#### [Assignment]
Repeat, word for word and with nothing added, each line from the one containing "Task: Click the" to the final line of the data, keeping both ends. Pictures are not part of the copy.

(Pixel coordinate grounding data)
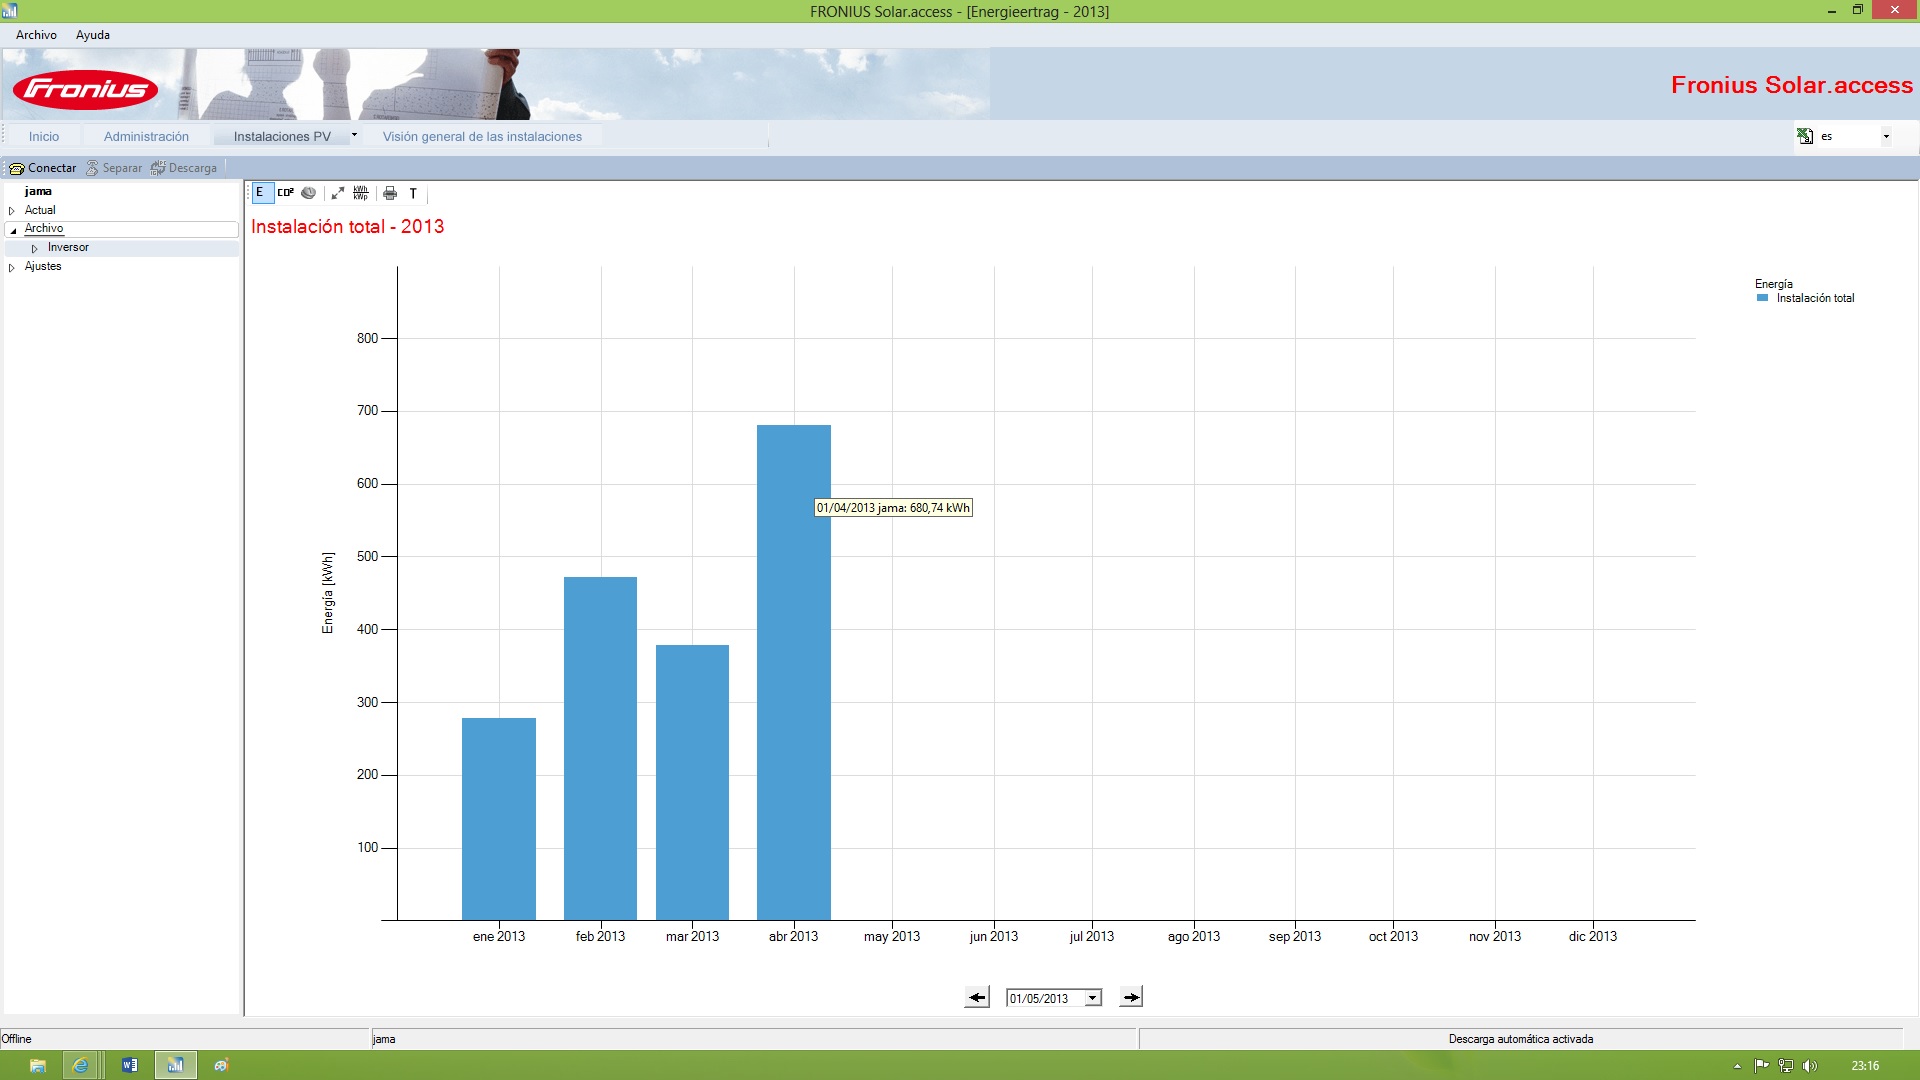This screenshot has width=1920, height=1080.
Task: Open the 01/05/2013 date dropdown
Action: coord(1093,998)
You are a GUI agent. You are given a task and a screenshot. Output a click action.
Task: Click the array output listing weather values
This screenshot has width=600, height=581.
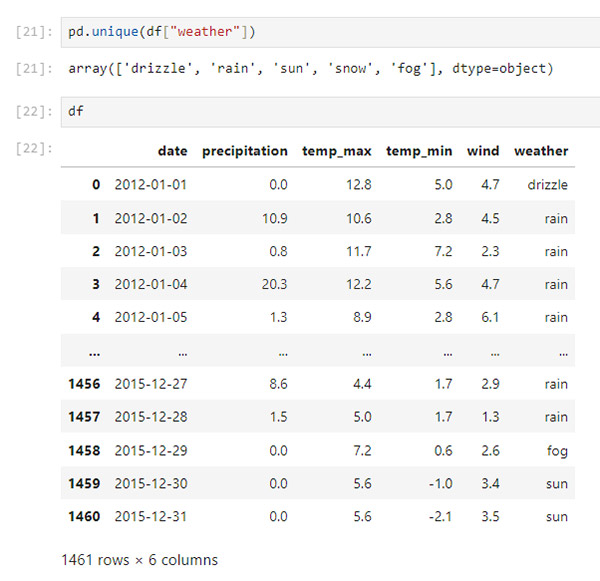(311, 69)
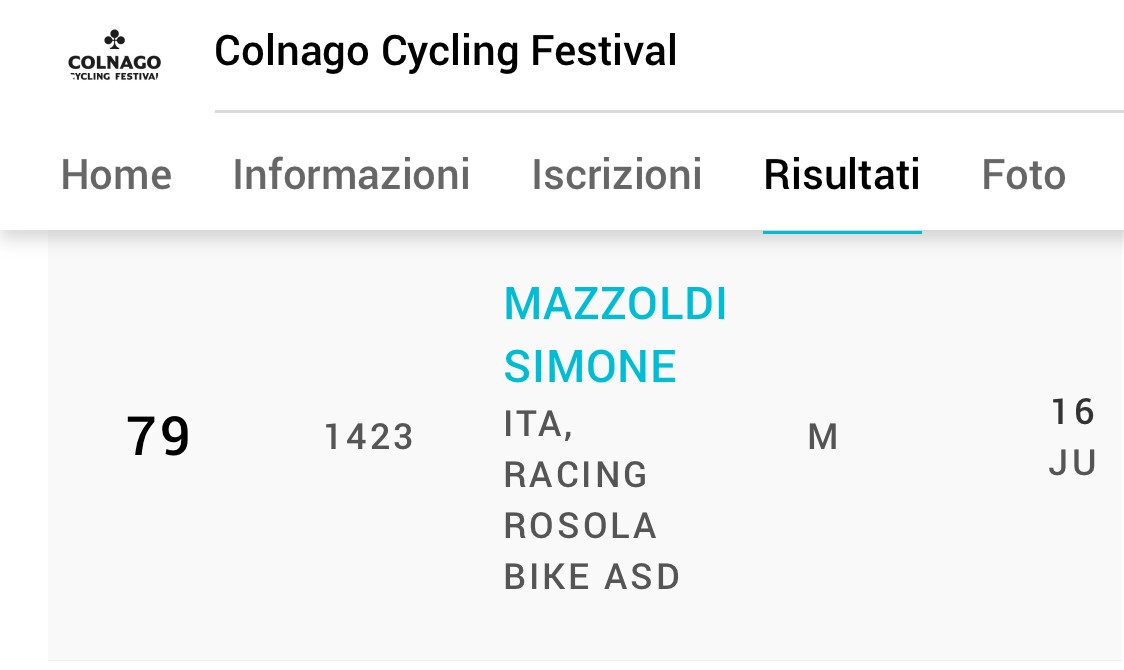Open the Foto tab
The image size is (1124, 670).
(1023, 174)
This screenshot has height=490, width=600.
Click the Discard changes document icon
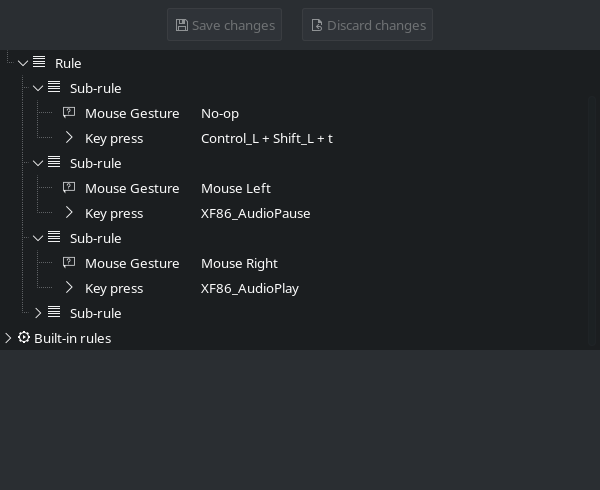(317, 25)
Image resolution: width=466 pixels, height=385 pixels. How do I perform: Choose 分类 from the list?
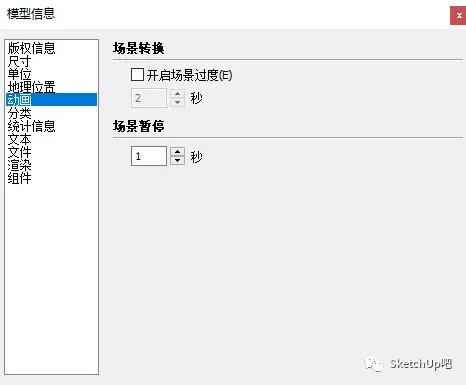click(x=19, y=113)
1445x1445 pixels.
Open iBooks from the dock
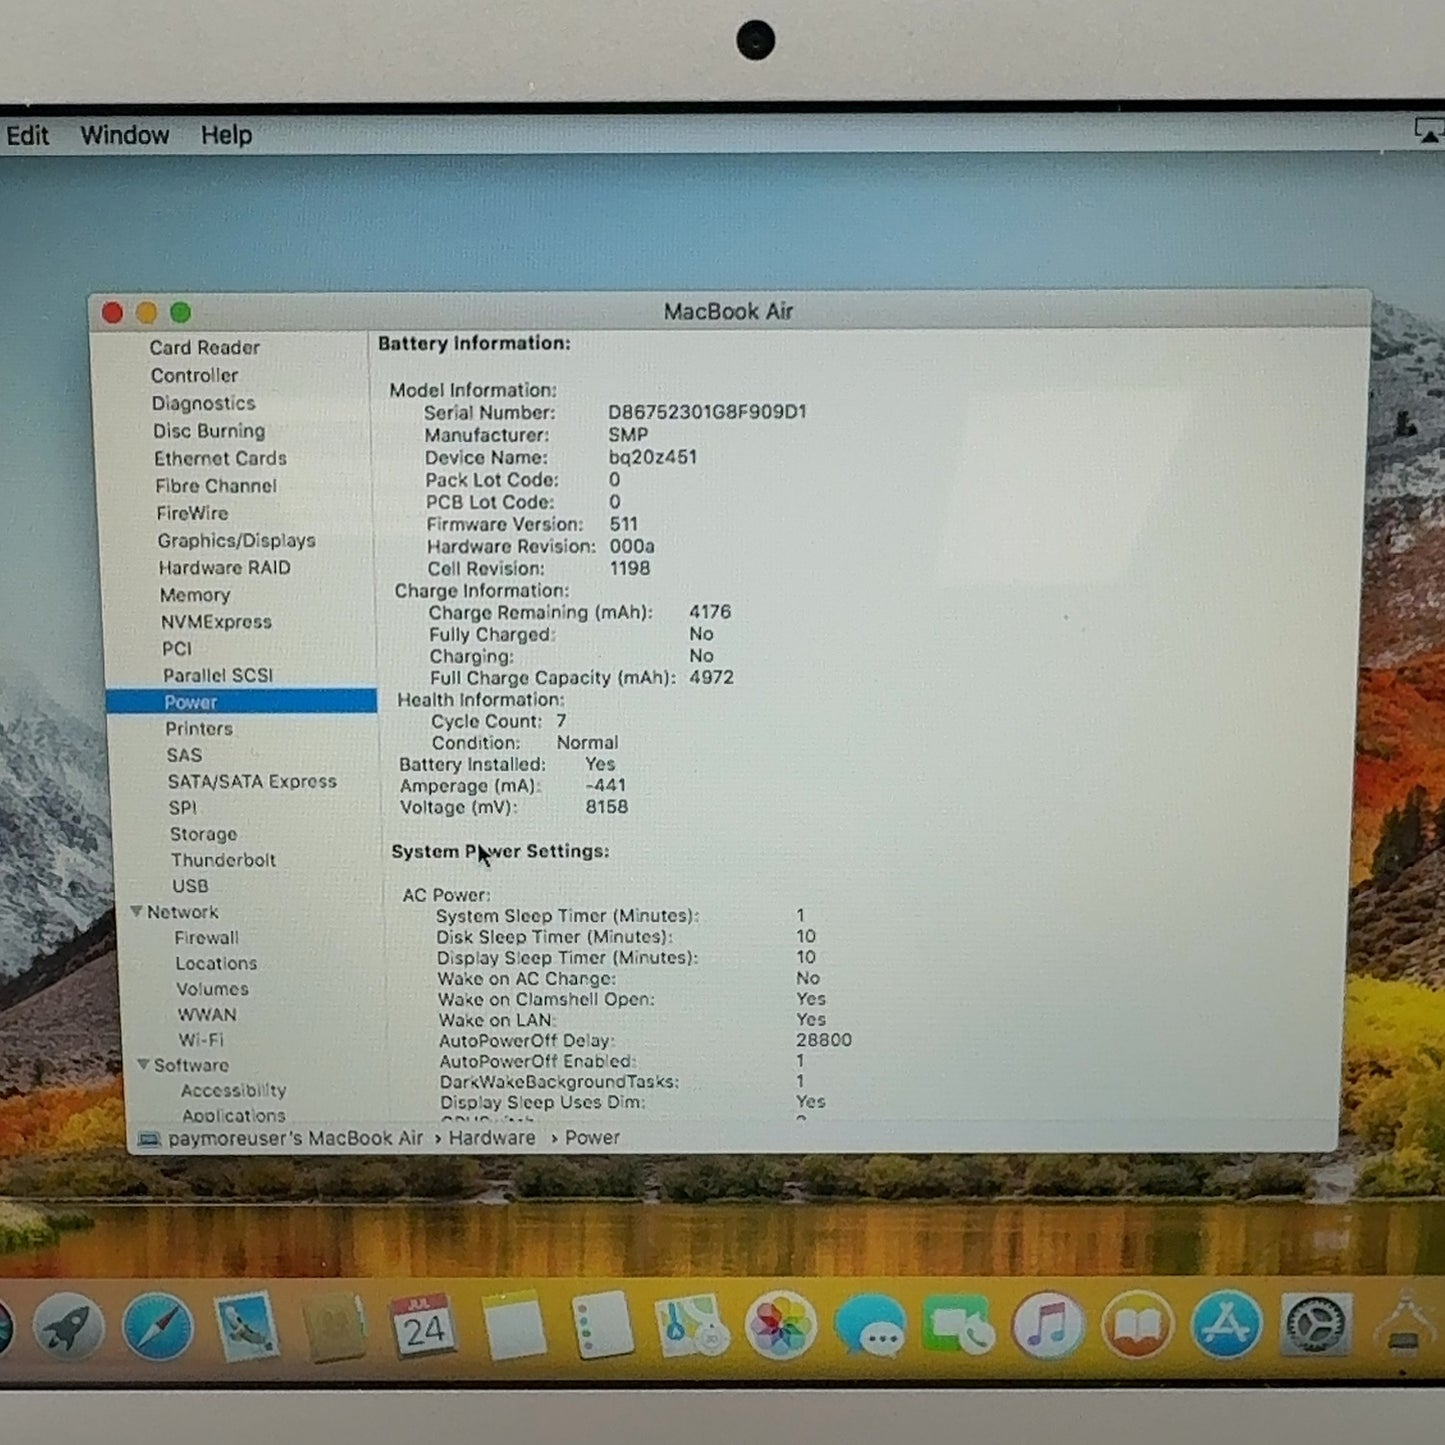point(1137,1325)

#### [Solution to this exercise]
Task: Click the array output listing weather values
This screenshot has width=600, height=581.
(311, 69)
Open the Foto tab
The image size is (1124, 670).
(1023, 174)
This screenshot has height=490, width=600.
Click the Discard changes document icon
(317, 25)
Image resolution: width=466 pixels, height=385 pixels. How do I perform: Choose 分类 from the list?
click(x=19, y=113)
1445x1445 pixels.
Open iBooks from the dock
point(1137,1325)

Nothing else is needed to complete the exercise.